Blog

Six Degrees
of Isaac Newton

17 April 2014

The hexagon cloud pattern at Saturn's north pole. NASA / JPL-Caltech / SSI / Val Klavans
The hexagon cloud pattern at Saturn’s north pole.

There is a hexagonal cloud pattern at the north pole of Saturn. It was first discovered by Voyager in 1981, and was still there when Cassini arrived at Saturn in 2006. So it seems the pattern has been stable for more than 30 years. There’s been a great deal of debate about just how such a stable geometric shape could form in Saturn’s clouds, but it turns out the solution is surprisingly simple, and it traces back to some early experiments of Newton.

Hexagon vortex created in the lab.

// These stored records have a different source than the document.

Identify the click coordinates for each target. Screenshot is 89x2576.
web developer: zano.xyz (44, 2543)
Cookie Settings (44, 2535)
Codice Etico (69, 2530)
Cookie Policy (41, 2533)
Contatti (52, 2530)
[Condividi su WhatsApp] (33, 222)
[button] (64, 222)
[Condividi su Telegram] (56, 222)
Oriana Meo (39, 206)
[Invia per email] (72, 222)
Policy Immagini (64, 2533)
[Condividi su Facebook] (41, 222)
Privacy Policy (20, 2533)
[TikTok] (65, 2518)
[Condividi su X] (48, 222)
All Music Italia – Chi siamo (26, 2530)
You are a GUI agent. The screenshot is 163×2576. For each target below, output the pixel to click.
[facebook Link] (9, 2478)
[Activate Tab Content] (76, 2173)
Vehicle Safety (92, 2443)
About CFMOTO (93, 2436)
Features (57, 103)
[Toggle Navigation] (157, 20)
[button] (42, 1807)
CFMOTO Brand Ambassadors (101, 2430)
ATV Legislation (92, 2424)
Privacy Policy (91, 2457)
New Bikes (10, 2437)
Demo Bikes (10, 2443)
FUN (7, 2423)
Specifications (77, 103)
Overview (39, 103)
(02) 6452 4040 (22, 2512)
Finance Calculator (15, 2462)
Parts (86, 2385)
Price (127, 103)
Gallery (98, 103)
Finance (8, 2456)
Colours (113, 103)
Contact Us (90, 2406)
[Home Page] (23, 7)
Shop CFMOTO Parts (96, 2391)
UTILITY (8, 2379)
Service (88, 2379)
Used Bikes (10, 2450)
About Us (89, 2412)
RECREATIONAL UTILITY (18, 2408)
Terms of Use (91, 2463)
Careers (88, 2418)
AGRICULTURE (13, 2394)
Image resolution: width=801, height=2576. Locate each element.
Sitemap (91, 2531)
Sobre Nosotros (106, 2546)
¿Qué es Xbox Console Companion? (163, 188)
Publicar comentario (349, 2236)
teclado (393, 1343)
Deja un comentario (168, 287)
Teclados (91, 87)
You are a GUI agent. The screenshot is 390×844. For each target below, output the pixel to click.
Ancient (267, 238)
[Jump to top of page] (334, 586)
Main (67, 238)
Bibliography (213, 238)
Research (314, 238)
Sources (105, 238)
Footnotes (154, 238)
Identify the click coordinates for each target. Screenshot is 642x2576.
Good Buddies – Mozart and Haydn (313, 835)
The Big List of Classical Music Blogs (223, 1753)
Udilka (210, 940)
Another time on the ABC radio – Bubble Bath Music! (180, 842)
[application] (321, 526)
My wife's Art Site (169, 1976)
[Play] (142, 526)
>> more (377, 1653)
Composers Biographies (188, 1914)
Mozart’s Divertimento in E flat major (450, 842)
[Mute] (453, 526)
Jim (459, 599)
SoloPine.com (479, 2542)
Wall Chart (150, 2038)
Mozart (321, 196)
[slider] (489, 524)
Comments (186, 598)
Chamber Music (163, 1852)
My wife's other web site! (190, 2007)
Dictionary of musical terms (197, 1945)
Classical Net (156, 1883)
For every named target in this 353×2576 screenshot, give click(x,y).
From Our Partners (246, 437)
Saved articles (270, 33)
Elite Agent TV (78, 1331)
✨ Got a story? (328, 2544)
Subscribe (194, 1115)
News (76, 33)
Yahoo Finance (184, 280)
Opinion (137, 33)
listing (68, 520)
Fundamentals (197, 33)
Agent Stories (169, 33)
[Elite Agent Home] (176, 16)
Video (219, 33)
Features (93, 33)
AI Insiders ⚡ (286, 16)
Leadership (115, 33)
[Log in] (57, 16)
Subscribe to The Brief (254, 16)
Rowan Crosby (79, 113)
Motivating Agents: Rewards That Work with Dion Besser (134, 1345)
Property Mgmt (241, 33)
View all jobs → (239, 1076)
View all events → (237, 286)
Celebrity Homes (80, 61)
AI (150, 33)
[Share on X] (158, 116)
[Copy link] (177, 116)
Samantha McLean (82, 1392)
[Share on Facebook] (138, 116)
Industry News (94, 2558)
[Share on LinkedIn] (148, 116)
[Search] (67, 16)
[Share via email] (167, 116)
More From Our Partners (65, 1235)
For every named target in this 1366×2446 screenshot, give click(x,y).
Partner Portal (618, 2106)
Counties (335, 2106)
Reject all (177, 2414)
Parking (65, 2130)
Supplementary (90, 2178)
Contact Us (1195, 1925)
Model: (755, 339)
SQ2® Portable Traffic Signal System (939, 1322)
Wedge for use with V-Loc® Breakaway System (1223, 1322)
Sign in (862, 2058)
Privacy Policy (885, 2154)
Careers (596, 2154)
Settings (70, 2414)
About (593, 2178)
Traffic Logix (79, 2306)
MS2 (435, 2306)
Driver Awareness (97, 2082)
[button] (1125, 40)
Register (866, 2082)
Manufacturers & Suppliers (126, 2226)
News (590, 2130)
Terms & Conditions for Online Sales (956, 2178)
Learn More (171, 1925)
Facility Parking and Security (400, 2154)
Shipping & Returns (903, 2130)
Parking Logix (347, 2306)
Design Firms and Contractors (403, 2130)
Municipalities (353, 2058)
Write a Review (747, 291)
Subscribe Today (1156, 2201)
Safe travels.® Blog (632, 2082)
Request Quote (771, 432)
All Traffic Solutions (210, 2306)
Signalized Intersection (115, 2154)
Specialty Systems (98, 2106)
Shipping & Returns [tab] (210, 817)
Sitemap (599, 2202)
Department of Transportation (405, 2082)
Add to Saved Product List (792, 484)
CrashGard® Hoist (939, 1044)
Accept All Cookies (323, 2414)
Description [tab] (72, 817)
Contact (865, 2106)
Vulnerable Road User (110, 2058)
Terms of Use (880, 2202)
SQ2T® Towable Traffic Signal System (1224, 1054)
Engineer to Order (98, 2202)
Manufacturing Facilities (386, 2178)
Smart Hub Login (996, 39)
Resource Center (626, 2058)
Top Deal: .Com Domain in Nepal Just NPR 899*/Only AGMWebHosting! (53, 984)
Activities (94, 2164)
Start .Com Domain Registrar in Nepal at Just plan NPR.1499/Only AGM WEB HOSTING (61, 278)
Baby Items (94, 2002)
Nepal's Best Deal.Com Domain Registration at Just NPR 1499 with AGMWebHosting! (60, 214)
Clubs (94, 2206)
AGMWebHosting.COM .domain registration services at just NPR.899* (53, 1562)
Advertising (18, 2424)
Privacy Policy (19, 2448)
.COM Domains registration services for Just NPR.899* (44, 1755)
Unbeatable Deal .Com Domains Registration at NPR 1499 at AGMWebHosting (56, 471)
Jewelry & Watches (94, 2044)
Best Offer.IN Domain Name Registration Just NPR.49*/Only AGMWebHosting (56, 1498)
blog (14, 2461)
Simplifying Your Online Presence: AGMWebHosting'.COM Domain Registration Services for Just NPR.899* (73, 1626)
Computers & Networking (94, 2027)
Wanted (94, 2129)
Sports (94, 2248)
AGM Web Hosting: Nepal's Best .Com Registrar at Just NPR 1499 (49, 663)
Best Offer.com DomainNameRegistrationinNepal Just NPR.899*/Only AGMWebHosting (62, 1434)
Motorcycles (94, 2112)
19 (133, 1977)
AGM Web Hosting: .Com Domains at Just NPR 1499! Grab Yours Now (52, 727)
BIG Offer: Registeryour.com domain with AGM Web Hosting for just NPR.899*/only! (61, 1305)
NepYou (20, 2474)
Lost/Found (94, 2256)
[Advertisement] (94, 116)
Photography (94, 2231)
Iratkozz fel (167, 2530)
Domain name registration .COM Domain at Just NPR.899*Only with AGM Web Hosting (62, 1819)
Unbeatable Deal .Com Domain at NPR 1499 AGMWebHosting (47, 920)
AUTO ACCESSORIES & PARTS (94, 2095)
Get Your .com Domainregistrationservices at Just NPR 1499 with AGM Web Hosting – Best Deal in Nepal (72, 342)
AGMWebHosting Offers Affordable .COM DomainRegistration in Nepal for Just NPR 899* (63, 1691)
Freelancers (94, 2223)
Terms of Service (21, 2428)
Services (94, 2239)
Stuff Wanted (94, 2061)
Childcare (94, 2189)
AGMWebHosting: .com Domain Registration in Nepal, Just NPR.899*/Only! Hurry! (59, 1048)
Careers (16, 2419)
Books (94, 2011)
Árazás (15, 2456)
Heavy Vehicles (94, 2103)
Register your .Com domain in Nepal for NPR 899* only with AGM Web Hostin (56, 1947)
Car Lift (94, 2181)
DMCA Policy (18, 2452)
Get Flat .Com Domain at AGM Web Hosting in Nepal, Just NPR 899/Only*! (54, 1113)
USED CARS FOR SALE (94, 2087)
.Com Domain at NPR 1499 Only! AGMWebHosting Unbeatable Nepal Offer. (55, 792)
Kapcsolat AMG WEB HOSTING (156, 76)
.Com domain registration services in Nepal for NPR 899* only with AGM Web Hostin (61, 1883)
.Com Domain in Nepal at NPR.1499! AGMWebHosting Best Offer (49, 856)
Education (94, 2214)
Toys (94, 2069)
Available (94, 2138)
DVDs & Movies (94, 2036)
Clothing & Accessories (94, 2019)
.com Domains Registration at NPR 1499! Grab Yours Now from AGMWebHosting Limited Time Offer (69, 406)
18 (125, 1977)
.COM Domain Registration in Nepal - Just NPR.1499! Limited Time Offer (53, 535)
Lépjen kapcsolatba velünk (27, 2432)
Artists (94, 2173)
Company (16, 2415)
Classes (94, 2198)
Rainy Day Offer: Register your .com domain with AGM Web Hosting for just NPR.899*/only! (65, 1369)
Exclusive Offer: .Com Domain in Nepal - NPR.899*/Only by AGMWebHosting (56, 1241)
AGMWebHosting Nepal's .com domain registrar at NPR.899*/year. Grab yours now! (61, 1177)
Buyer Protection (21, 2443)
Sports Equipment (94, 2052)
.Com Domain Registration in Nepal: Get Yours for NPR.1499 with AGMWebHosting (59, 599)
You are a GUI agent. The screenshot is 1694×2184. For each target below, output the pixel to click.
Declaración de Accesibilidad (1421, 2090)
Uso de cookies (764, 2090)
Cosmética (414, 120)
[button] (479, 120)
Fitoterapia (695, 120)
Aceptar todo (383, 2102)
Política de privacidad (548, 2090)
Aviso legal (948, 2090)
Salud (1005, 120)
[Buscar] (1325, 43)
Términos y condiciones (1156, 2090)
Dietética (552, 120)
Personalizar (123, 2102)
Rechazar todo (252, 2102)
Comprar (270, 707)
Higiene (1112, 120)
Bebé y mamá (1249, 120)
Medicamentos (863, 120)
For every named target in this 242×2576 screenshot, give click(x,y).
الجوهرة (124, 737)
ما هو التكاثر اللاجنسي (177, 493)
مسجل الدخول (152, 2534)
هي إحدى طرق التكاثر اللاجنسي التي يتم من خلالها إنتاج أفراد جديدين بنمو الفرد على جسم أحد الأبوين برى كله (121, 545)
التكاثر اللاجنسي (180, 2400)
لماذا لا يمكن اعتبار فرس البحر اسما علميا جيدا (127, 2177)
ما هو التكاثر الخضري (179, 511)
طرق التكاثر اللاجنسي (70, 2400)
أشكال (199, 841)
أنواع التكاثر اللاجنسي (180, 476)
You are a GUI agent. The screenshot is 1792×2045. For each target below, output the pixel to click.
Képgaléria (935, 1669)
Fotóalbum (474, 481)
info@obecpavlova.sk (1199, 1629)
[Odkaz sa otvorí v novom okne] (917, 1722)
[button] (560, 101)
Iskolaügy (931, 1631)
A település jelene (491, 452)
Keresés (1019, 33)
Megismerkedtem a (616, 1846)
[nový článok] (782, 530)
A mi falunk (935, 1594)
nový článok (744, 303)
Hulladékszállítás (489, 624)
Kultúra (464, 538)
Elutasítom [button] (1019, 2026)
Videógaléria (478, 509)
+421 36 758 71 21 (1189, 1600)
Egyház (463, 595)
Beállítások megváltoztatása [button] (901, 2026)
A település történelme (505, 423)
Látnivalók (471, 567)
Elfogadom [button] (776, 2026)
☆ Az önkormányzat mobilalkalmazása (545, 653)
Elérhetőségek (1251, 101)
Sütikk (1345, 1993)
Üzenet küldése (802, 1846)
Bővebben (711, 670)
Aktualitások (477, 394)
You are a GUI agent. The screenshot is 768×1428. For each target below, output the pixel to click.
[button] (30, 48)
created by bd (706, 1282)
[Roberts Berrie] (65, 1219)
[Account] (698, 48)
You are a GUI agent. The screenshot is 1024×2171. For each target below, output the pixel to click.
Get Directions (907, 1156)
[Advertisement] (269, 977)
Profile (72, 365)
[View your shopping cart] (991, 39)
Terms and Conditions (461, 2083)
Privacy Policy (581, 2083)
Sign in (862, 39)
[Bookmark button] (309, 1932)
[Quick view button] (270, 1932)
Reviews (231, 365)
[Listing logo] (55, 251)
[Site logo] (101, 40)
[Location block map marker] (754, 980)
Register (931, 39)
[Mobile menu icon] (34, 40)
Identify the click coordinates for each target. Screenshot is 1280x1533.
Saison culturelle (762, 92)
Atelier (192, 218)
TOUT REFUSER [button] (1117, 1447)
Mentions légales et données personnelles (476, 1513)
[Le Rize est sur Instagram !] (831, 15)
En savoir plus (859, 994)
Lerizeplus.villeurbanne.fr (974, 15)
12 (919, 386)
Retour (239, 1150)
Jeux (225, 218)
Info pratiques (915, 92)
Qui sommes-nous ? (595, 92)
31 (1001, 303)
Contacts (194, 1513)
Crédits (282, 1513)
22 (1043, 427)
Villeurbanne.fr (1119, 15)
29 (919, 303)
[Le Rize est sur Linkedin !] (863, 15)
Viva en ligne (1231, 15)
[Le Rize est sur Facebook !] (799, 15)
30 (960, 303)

Ana Claudia Barbosa Aguiar
Hexagon vortex created in the lab.

Although it seems unusual, the effect is fairly common in fluid motion, and has been observed in similar phenomena such as hurricanes. It turns out to be due to an interaction between two regions of fluids moving at different speeds, which produces a kind of resonance between them. The effect has been recreated in the lab by having a spinning ring in the center of a cylinder of water.

It’s interesting that this effect can be seen in what is basically a rotating bucket of water, but it goes to show that sometimes a simple experiment can lead to surprising results.

Isaac Newton performed a similar experiment, and it puzzled him as well. He was interested in the aspects of rotation, specifically why the surface of water becomes concave when it’s in a rotating bucket. The answer might seem obvious, simply that rotating water tends to fling to the outside due to a centrifugal force, but it isn’t so simple. In Newtonian physics, motion is relative to other objects. So if you argue that it is simply due to the spin of the bucket, what is the spin relative to?

Newton thought the experiment demonstrated that there is an absolute frame of reference. Basically a fixed and universal reference frame against which all motion can be measured. Thus, the bucket rotates relative to this universal frame, thus the water becomes concave.

In the 1800s, Ernst Mach argued against Newton’s absolute frame. He claimed that Newton’s conclusion was wrong because the bucket was rotating relative to the Earth, and relative to other objects in the universe. Thus one did not need an absolute frame of reference to account for rotation. This argument in part motivated Einstein in his development of general relativity.

Of course Mach is perhaps more famous for the Mach number, which is the ratio of an object’s speed to the speed of sound within a medium. This number is an important factor in fluid mechanics.

The type of fluid mechanics that produces a hexagon on Saturn.